*What the task asks*.
Copy the records below without any change, everything from the line that contains "Open the Service test posting card" down to the line that contains "Looking at the screenshot, I should point(361,150).", both of those lines included.

*Input rows*.
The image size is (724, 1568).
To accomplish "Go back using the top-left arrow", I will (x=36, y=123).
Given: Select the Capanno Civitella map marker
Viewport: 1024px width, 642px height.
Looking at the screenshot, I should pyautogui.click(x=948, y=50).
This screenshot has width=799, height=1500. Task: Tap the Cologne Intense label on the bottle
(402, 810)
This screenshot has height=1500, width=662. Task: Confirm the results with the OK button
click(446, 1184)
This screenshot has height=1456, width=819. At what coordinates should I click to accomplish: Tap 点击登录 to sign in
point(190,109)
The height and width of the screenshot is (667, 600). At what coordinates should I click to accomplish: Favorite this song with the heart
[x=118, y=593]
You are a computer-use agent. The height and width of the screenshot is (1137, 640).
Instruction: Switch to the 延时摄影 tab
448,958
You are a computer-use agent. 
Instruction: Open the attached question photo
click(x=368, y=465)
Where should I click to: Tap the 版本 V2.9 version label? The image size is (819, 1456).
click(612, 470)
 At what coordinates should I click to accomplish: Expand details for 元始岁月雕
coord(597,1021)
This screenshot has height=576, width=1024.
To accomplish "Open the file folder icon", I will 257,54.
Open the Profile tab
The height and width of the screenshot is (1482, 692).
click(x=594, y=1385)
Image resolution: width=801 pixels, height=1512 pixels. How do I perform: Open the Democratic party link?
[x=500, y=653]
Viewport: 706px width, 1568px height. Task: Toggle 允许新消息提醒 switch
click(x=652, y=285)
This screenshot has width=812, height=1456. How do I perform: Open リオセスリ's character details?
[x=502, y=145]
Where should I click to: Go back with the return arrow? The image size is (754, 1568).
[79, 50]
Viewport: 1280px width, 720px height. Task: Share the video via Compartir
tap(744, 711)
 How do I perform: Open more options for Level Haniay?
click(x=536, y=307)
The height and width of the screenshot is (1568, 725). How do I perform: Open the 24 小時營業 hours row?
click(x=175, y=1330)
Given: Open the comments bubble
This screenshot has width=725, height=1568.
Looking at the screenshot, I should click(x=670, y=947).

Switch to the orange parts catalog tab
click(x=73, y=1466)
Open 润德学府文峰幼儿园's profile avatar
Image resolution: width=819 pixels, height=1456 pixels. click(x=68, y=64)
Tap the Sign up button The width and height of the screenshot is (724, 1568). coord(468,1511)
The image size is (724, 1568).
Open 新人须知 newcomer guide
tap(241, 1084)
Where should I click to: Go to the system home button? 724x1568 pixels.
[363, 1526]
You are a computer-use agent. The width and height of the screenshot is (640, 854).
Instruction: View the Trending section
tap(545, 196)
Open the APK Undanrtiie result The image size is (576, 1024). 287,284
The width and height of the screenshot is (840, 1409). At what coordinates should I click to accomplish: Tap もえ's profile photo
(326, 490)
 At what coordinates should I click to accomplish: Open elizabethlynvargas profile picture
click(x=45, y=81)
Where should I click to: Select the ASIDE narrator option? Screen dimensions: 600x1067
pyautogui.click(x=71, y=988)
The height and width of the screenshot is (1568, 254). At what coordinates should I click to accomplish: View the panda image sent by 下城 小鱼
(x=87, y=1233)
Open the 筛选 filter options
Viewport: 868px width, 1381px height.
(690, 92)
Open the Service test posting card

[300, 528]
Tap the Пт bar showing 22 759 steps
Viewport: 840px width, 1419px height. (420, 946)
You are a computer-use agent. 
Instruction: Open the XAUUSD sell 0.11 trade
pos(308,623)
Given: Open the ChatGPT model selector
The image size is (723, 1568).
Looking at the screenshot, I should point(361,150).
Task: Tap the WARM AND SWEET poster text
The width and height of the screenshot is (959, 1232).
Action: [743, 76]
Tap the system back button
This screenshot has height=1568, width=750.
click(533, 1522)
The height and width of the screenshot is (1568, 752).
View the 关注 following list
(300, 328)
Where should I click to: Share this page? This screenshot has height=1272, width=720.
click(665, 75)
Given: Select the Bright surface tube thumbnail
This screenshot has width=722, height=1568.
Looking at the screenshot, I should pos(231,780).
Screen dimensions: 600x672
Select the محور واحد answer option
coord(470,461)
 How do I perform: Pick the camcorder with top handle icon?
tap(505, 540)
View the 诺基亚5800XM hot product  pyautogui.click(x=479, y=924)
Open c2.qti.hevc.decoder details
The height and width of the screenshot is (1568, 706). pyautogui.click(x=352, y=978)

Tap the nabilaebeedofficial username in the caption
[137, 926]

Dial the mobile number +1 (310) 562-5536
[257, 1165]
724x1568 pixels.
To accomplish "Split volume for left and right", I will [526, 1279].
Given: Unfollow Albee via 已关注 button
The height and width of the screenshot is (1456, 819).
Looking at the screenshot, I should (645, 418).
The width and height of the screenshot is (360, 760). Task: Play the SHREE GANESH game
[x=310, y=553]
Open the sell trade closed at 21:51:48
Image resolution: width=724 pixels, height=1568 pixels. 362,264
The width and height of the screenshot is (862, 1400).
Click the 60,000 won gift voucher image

*Reply to the task*.
Open the Service test posting card

[300, 528]
Tap the Пт bar showing 22 759 steps
Viewport: 840px width, 1419px height. (420, 946)
You are a computer-use agent. 
Instruction: Open the XAUUSD sell 0.11 trade
pos(308,623)
Given: Open the ChatGPT model selector
The image size is (723, 1568).
Looking at the screenshot, I should point(361,150).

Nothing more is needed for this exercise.